Его приказ, однако, соблюдается в течение 24 часов, поскольку Микеле Бьянки, избранный генеральным секретарем Национальной фашистской партии, дает отпор и укрепляет непреодолимую линию тотального вызова демократическому правопорядку - формальный, декретирующий параллельно верховенству закона, который инстанции партии и боевые эскадрильи «составляли неразрывное целое». В этот момент параллельные силы вооруженных преступников уже устанавливают другой порядок, который отменяет в повседневной жизни обыденности ограничения либерального государства.
Это эпилог процедурного ослабления, происходящего из политической осады — с уличным насилием, выборочными убийствами, смертью объединенных в профсоюзы бедных крестьян и избирательным полицейским насилием — которые разъедают старое государство. И оно порождает новое «тотальное» государство, заключающее все его институты — вооруженные или нет — в ядро новой принудительной силы, регулируемой исключительно партией, которая придет к правительству.

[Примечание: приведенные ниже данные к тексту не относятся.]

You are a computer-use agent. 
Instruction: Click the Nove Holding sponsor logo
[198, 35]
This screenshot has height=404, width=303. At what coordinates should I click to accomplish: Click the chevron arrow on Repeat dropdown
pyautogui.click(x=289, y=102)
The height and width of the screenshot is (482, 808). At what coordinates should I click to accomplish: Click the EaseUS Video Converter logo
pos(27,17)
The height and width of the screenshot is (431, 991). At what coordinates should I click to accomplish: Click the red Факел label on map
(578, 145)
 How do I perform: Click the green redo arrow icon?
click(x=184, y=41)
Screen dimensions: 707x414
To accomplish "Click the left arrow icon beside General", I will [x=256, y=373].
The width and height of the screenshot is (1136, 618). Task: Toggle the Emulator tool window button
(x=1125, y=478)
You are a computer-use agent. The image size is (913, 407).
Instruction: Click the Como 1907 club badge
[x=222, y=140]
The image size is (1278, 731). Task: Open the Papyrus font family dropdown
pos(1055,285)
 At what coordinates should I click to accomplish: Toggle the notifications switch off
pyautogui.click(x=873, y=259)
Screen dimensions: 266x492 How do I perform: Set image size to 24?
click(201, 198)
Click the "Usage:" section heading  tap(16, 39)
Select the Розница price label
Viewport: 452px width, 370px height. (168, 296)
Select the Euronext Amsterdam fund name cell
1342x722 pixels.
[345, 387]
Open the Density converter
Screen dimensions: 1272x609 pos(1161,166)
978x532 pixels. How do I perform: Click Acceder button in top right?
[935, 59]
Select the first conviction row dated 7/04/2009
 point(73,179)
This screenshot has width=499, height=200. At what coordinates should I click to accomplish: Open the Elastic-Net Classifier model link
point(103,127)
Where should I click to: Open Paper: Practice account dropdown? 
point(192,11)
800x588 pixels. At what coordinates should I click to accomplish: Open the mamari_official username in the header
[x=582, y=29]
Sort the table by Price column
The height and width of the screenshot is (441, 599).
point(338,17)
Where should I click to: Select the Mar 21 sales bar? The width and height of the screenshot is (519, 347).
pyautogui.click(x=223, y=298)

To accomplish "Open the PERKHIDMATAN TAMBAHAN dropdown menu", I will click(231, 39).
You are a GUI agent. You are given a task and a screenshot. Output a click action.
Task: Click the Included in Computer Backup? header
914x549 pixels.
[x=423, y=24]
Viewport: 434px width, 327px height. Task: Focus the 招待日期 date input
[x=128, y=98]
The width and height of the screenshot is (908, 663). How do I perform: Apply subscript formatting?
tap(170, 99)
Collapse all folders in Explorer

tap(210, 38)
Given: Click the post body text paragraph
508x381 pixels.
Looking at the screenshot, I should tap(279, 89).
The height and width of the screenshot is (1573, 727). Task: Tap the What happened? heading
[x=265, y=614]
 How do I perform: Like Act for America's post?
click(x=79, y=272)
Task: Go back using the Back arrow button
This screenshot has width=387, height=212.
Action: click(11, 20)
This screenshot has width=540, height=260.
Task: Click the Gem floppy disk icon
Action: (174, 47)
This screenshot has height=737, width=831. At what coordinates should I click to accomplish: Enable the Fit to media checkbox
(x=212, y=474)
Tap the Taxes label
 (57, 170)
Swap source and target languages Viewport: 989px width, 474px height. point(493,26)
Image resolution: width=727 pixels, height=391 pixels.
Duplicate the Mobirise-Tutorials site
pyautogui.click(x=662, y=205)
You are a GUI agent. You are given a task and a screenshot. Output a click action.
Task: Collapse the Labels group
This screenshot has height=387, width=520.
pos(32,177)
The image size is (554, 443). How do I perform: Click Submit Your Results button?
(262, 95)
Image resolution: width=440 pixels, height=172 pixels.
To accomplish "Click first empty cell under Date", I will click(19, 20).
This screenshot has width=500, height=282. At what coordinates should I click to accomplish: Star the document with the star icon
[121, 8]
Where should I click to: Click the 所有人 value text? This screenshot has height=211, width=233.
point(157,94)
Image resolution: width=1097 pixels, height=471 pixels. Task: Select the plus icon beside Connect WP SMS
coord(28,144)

Со своей стороны, я приветствовал упомянутый либерально-демократический документ и надеюсь, что с нашего левого поля появятся многие другие. Признавая свою ограниченность и застенчивость, она не является ни исключающей, ни сектантской. Ситуация летаргического разделения, в которой оказалась большая часть левых, не позволяла нам – до сих пор – иметь общий общественный голос, обладающий авторитетом для такого призыва.
Я думаю, что хуже всего оставаться в стороне от борьбы, которая складывается или может сложиться с нашим вмешательством против фашизма и больсонаризма у власти. Назначить поражение Болсонару на 22-е число в стране, которую он сам разрушал и деформировал от государства, можно было бы сделать ставку на хаос. А хаос, как известно, благоволит тем, у кого есть оружие. Так было в Италии. Так было в Германии. Так было в пиночетовской Чили, у которой здесь, в Бразилии, есть опытный агент, чтобы разрушить то, что у нас осталось от экономики, человеческой солидарности и общественных инструментов социальной сплоченности. А то да, проиграем, на долгий и темный период мрака.
* Тарсус в законе он был губернатором штата Риу-Гранди-ду-Сул, мэром Порту-Алегри, министром юстиции, министром образования и министром по институциональным отношениям в Бразилии.